PROVIDED RECORDS:

▼▼▼

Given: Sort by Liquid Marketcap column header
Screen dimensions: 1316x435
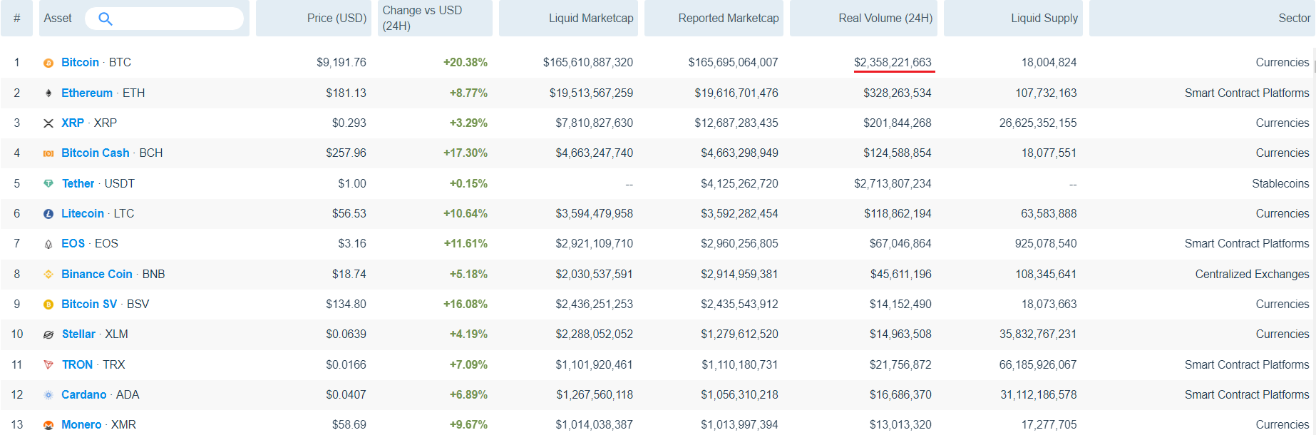Looking at the screenshot, I should [x=590, y=19].
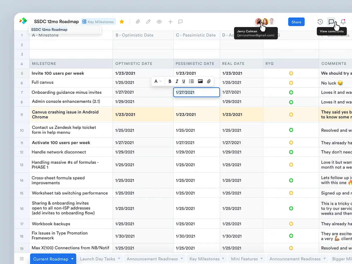Attach a file from the cell formatting toolbar
The height and width of the screenshot is (264, 352).
pos(209,81)
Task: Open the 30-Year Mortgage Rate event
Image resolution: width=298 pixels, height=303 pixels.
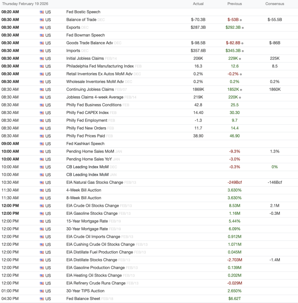Action: [87, 229]
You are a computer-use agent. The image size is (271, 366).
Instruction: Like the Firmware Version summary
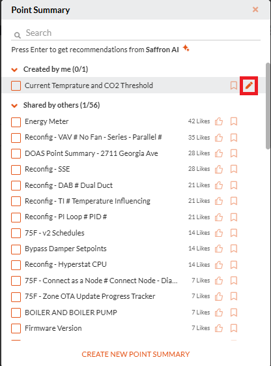coord(219,328)
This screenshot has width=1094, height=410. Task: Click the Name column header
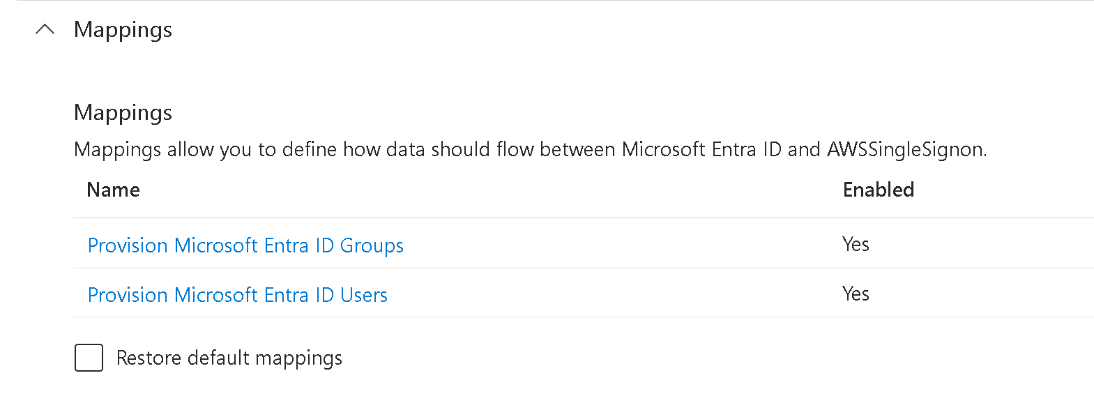click(113, 190)
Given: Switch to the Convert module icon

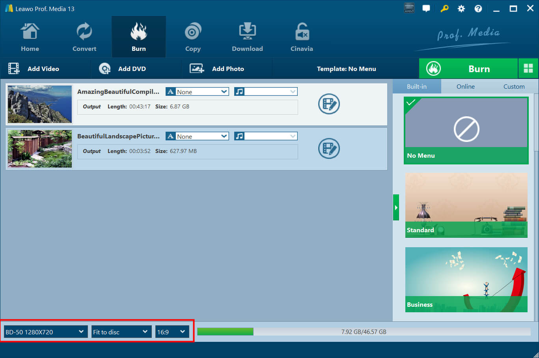Looking at the screenshot, I should (x=84, y=36).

▲▲▲

Write out every entry above exactly as it stands, minus the pictures.

TASK OUTPUT:
Given: Sort by Liquid Marketcap column header
Screen dimensions: 1316x435
Looking at the screenshot, I should [x=590, y=19].
Attach a file from the cell formatting toolbar
The height and width of the screenshot is (264, 352).
pos(209,81)
Task: Open the 30-Year Mortgage Rate event
Image resolution: width=298 pixels, height=303 pixels.
Action: [87, 229]
You are a computer-use agent. The image size is (271, 366).
Instruction: Like the Firmware Version summary
coord(219,328)
This screenshot has width=1094, height=410. Task: Click the Name column header
click(113, 190)
Given: Switch to the Convert module icon

Looking at the screenshot, I should (x=84, y=36).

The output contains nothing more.